CHP’li Ahmet Akın, Türkiye’nin ekonomik manada güç bir devirden geçerken korona salgını ile karşı karşıya kaldığını, bu salgınla uğraşta hiç kimsenin kayıtsız kalamayacağını söyledi. Vatandaşın meskenlere kapanmak zorunda kaldığı günlerde elektrik ve doğalgaz faturalarını ödemek için kara kara düşündüğünü tabir eden Ahmet Akın, “İktidar, korona ile uğraş bir ekip tedbirler alıyor. Lakin alınan tedbirler vatandaşın cebine çok da dokunmuyor. Fedakarlık yapma sırası artık elektrik ve doğalgaz şirketlerinde” diye konuştu.
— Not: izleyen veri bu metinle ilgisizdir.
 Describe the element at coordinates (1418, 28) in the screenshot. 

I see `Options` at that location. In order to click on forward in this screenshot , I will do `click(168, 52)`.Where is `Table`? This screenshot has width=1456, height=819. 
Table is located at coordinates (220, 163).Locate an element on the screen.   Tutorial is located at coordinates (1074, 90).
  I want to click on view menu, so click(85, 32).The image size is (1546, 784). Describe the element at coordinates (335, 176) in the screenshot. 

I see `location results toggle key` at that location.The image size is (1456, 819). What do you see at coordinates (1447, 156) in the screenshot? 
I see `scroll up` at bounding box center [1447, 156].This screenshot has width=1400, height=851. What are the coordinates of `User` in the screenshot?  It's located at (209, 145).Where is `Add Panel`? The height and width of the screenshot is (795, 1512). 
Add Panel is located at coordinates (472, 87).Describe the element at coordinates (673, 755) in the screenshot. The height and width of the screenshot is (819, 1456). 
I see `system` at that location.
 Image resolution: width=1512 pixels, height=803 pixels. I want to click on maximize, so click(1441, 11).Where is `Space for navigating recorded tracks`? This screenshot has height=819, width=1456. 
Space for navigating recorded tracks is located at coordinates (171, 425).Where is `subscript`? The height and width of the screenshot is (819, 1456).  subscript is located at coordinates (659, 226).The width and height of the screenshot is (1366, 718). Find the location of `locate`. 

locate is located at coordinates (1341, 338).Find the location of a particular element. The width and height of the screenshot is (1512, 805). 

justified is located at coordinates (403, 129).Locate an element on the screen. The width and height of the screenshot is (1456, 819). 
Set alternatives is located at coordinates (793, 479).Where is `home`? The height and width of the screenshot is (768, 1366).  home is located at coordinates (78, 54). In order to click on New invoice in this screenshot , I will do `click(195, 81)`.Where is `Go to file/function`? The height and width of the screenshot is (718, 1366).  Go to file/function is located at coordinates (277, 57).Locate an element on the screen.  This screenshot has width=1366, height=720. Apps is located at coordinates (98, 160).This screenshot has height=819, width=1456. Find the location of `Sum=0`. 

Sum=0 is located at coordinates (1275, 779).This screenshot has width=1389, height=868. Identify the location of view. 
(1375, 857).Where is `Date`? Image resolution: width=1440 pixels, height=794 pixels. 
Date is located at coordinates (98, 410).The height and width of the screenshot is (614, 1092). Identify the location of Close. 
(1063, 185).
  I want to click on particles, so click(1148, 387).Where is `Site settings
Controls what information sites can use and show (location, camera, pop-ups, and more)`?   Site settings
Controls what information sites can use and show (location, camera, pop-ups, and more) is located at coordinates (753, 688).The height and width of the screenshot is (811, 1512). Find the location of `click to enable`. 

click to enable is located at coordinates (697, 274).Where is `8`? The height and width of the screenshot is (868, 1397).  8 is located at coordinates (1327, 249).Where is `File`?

İtalya'da hayatı etkileyen koronavirüsü salgını nedeniyle eski AC Milan lideri ve İtalya başbakanı medya işvereni Silvio Berlusconi ile Fiat Grubu’nun sahibi Agnelli Ailesi’nin bağışlarda bulunduğunu hatırlatan Ahmet Akın, elektrik ve doğalgaz dağıtım şirketlerine davette bulundu. Ahmet Akın, Türkiye’de 2019 yılı datalarına nazaran 81 vilayette 72 doğalgaz dağıtım şirketi bulunduğunu, 66 milyona doğalgaz ulaştırıldığını bunlardan 14,5 milyonun konut kullanıcısı olduğunu bildirdi. 21 elektrik dağıtım şirketinin de milyonlarca aboneye elektrik sattığı bilgisini veren Ahmet Akın şunları söyledi:
“Herkes elini taşın altına koymalı. Kimin gücü ne kadarsa o kadar fedakarlıkta bulunmalı. Vatandaşa ‘Evde kalın’ davetinde bulunuluyor fakat ‘elektriğini, doğalgazını, suyunu, kirasını kim ödeyecek’ diye sorulmuyor. Uçaktaki KDV’yi yüzde 1’e indirmek kimin aklıysa elektrikteki, doğalgazdaki, kömürdeki ve tüm besinlerdeki KDV oranını düşürmelidir. İktidar bu güç günler için değil de ne gün için vergi topluyor? İktidar yapmıyorsa, yapacak gücü yoksa bugüne kadar yararlarına kazanç katan elektrik ve doğalgaz dağıtım şirketleri devreye girmeli. ‘Hayır işi’ için 8 milyon doları elleri titremeden verebilen doğalgaz şirketimiz var. 16 milyona yakın doğalgaz abonesini son 3 aylık faturaları da dahil olmak üzere, 45 milyonu aşan elektrik abonesinin yeniden son 3 aylık faturaları da dahil olmak üzere önümüzdeki 3 ay faturalarını şirketler tahsil etmeyebilir. Gerekiyorsa buna hane başına metreküp ve kilovatsaat sınırlaması getirilebilir. Bu hiç de güç değil. Kâfi ki samimi olunsun.”
Ahmet Akın, koronavirüs salgını nedeniyle işsiz kalanların da tertipli toplumsal yardım alan muhtaçlık sahibi olarak kıymetlendirilmesi ve yardım alması gerektiğini, vatandaşların aylık 150 kilovatsaate kadar elektrik tüketimini devletin karşılamasına yönelik düzenlemenin de kapsamının genişletilerek işsiz kalanların da tekrar işlerine dönene kadar bu kapsama alınması gerektiğini kelamlarına ekledi.